The current instability points to two major risks. First, new employment opportunities may decrease, which will reduce foreign employment opportunities in the coming days. Second, the employment of workers working there may become insecure, leading to a situation where a large number of Nepali youth may have to return home.
Is Nepal ready if a large number of workers return home? This question is not just a policy question, but an existential one. In the current situation, the necessary infrastructure, services, and opportunities for reintegration are not sufficient. ‘If a guest returns home and has no place to stay, he will set off again’ – in the same way, without systematic reintegration, there is a risk that workers will be forced to migrate again.
Returning workforce: Seeds of possibility
The potential expansion of tensions and conflicts in the Middle East has created additional uncertainty for Nepali workers dependent on foreign employment. In this context, it is necessary to view return migration not only as a humanitarian crisis, but also as a complex mix of economic and social opportunities and challenges.

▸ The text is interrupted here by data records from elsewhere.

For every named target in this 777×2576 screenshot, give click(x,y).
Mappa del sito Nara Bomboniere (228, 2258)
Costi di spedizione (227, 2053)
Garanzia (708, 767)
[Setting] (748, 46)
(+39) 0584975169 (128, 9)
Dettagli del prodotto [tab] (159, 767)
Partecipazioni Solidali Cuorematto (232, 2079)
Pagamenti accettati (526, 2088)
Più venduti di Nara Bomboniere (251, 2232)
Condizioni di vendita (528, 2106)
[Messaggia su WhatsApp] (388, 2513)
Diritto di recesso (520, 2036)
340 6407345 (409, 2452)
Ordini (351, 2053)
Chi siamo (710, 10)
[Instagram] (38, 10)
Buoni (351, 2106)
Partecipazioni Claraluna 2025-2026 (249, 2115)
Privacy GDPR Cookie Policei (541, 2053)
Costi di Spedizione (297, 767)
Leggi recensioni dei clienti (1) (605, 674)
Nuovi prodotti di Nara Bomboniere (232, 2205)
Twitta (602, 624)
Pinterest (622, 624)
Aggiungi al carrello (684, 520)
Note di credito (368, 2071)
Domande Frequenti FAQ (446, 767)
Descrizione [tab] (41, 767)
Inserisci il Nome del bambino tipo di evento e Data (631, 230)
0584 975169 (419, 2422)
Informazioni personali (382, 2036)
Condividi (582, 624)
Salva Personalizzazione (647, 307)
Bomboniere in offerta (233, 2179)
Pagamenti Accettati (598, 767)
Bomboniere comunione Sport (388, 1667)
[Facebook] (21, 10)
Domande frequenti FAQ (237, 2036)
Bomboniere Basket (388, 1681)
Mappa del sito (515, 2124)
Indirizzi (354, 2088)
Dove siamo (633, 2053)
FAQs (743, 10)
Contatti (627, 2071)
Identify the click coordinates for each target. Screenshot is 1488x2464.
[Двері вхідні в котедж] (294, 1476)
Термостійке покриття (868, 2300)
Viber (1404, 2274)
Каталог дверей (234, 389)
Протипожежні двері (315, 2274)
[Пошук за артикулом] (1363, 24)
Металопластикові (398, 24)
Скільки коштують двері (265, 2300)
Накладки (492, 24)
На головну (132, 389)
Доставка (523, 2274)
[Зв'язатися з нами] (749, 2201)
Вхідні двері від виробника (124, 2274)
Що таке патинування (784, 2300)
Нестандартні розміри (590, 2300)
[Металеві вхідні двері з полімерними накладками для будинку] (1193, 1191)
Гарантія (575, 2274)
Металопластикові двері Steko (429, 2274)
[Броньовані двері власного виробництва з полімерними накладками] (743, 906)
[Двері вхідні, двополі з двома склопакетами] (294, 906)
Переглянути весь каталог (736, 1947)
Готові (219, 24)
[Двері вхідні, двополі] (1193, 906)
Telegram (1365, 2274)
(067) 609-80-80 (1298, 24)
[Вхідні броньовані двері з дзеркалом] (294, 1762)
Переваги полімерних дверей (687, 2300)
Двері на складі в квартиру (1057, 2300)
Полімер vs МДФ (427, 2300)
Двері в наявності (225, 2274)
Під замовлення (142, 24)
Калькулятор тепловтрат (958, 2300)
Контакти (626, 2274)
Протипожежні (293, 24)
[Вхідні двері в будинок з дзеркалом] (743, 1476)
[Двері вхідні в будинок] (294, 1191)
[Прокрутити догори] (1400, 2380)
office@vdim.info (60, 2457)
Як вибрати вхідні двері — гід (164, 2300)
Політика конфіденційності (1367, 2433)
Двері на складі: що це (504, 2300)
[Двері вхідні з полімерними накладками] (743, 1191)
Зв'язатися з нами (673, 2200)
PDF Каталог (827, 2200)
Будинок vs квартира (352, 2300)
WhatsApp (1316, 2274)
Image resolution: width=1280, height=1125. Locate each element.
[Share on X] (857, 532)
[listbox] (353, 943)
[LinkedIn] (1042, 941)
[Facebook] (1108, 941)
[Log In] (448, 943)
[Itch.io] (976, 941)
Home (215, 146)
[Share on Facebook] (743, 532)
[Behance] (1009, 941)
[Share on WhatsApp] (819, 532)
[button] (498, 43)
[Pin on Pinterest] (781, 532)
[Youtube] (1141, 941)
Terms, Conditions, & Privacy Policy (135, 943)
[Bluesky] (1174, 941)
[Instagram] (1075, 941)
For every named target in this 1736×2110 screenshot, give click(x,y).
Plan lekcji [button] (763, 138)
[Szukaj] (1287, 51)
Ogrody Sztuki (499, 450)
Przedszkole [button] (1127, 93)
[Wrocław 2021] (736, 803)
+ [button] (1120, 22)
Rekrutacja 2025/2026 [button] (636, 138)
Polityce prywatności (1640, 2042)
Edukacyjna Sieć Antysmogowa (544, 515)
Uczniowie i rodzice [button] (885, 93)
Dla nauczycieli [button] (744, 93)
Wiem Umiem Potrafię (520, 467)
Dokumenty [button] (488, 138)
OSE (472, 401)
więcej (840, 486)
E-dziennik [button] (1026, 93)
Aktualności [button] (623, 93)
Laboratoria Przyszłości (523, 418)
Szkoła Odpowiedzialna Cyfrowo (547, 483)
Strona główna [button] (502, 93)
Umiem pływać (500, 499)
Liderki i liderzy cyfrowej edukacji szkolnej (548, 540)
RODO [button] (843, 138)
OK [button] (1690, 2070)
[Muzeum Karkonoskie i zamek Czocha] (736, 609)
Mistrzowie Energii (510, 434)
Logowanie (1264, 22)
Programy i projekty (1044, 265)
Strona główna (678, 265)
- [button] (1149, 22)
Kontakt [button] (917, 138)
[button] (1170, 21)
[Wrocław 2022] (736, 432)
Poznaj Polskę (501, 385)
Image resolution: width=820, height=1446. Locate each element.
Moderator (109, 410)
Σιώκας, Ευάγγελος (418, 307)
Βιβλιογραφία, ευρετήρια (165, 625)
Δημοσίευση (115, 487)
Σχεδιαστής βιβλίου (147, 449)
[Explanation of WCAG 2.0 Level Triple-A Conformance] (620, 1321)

Nepali workers who have returned from foreign employment are not just a group of ‘job seekers’ but also carriers of economic transformation that comes with international experience, skills, a cultured work culture and capital. If appropriate policies, structures and an appropriate environment are provided, they can become the seeds of internal economic transformation.
Especially in the current uncertain international environment, if remittances can be mobilized in productive sectors by utilizing the skills and experience of returnee workers, it can significantly contribute to achieving the new government’s goal of achieving a gross domestic product of $100 billion and a per capita income of $3,000 within five years. In this sense, the crisis has also brought opportunity.
However, the reality is not yet as expected. Due to lack of financial literacy, lack of enterprise advisory and business development services, limited access to concessional credit, difficulty in entering the market and value chain, and policy instability, the skills and capital of the returnees have not been effectively mobilized. As a result, this group full of potential is still mired in structural barriers.
The federal government must take the lead in developing policies, laws, and financial structures. Provincial governments must link reintegration to regional economic potential, while local governments must work directly with returnees to implement employment and enterprise promotion programs.